▶ **The request**
In the lines from the first one up to and including the line containing "[x=431, y=579]", change "bank building" to "post office" and leave everything else as it is. Write out only those lines.

▶ **Data section**
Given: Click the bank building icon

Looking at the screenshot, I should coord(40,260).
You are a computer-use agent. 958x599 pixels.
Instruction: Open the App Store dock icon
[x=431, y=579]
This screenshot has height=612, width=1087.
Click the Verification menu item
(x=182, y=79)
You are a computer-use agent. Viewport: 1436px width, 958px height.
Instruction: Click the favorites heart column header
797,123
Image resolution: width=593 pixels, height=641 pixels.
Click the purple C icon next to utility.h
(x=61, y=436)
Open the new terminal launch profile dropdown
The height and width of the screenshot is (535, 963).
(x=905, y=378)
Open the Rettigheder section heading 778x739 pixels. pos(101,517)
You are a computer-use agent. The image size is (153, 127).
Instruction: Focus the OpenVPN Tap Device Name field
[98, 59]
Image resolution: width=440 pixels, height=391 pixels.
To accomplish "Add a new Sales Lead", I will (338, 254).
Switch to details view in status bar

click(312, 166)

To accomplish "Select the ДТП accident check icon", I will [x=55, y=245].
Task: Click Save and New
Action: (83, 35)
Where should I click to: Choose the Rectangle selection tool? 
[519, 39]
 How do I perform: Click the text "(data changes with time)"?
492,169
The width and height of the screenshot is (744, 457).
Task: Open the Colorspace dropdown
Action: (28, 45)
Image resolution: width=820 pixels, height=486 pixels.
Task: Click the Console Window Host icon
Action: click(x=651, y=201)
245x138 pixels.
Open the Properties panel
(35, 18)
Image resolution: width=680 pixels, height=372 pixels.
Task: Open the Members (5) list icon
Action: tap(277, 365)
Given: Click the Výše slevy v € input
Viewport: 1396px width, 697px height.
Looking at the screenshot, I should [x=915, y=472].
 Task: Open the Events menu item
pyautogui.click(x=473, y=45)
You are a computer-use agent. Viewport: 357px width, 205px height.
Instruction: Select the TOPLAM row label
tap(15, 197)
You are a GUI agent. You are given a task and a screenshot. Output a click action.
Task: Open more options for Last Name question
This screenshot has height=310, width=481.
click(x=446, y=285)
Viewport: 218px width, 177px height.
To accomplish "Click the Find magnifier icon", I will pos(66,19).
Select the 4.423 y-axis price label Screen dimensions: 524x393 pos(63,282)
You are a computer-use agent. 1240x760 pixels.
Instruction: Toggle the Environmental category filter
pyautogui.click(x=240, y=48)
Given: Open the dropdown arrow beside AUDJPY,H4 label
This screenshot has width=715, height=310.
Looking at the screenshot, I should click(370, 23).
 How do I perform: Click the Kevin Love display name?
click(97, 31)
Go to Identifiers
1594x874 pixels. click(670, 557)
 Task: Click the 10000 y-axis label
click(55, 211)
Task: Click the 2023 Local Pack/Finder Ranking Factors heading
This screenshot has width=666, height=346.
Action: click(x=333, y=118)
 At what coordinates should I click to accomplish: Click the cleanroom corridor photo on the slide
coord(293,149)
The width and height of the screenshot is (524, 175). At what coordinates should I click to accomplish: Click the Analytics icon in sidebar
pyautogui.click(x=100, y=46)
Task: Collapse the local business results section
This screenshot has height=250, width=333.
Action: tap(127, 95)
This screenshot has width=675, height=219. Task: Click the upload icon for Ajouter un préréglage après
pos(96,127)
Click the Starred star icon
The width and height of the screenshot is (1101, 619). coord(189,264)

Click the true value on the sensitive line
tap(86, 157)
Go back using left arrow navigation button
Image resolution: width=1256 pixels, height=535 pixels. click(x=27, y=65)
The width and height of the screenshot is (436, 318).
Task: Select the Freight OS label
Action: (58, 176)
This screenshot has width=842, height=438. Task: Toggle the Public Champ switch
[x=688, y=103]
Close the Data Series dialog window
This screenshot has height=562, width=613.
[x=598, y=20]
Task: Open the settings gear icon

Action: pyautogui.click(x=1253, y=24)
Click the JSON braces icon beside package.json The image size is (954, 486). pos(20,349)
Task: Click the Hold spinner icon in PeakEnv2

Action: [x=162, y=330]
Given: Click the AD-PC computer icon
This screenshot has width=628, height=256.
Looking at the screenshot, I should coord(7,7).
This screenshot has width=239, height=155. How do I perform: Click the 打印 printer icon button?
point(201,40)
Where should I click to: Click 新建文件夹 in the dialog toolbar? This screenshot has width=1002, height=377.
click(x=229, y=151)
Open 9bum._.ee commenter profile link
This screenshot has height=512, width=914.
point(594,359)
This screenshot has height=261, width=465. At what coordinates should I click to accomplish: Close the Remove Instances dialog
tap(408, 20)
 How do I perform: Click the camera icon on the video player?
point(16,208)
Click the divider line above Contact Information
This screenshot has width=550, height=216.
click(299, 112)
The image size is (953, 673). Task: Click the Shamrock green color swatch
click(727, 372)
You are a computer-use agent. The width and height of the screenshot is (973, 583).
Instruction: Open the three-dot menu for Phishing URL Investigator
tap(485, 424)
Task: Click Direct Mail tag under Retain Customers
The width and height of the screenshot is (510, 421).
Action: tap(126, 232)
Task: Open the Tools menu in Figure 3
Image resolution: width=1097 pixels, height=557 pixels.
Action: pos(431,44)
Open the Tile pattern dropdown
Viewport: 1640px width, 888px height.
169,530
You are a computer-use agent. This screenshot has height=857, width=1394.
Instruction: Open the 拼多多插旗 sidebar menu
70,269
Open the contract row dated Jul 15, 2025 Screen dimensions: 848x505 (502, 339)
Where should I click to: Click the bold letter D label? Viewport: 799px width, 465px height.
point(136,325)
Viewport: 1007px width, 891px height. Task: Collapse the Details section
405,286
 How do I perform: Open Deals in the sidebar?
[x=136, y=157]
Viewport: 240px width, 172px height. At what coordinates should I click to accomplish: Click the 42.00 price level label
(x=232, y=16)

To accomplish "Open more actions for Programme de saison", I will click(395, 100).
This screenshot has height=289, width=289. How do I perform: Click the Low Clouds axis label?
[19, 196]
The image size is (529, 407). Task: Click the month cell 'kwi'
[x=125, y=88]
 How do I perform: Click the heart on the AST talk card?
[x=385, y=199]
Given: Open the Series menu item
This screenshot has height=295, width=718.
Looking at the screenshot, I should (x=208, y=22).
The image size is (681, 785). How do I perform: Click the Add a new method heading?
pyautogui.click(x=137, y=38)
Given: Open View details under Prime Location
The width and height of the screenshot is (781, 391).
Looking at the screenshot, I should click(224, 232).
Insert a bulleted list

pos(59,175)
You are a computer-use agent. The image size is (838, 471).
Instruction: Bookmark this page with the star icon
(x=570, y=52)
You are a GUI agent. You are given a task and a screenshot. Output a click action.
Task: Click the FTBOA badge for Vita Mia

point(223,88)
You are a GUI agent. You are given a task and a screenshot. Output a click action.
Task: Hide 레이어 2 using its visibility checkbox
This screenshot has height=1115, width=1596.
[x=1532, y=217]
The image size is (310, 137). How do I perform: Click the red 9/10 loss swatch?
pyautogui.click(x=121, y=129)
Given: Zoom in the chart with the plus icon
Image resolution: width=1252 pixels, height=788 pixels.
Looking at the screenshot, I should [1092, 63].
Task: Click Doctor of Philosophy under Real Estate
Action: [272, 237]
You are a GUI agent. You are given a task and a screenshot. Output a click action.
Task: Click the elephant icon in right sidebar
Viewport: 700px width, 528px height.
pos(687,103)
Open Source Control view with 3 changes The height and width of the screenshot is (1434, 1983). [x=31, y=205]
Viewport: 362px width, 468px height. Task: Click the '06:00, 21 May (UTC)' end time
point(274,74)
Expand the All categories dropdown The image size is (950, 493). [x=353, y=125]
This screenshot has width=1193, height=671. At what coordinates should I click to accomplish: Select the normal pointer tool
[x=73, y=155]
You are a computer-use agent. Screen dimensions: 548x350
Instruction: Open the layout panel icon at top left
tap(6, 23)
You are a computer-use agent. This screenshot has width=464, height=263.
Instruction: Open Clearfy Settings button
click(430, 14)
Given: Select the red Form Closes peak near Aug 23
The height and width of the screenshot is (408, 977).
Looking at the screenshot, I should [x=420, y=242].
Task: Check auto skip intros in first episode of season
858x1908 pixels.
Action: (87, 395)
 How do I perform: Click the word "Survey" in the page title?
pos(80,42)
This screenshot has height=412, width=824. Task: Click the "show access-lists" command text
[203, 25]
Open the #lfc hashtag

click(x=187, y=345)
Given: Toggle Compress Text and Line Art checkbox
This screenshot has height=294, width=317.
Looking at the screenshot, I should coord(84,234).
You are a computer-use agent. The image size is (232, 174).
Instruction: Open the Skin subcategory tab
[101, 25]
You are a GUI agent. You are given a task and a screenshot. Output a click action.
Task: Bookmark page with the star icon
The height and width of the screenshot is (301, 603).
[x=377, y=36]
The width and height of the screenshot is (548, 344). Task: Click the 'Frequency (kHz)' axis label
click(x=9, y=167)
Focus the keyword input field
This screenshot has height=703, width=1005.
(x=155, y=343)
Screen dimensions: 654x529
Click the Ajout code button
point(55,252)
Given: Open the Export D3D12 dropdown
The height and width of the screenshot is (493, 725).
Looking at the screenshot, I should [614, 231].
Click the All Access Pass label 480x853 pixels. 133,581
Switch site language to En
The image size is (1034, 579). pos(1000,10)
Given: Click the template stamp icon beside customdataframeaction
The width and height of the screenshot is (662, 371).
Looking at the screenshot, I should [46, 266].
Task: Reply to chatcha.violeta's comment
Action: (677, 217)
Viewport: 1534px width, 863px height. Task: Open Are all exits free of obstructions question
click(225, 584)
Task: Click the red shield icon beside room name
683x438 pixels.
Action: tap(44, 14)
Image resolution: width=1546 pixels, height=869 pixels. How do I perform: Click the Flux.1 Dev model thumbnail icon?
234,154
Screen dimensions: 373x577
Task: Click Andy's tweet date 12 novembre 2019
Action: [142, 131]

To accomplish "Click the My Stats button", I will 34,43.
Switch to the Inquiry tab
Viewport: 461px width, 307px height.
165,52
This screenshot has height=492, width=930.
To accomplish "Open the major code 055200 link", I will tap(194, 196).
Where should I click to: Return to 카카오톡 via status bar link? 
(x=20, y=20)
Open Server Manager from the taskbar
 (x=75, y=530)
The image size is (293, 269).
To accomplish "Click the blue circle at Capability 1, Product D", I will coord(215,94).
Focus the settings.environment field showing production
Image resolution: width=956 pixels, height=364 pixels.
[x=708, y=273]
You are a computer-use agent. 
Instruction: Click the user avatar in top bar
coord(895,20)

▶ **Problem solution**
Given: Click the post office icon

Looking at the screenshot, I should coord(40,260).
You are a computer-use agent. 958x599 pixels.
Instruction: Open the App Store dock icon
[x=431, y=579]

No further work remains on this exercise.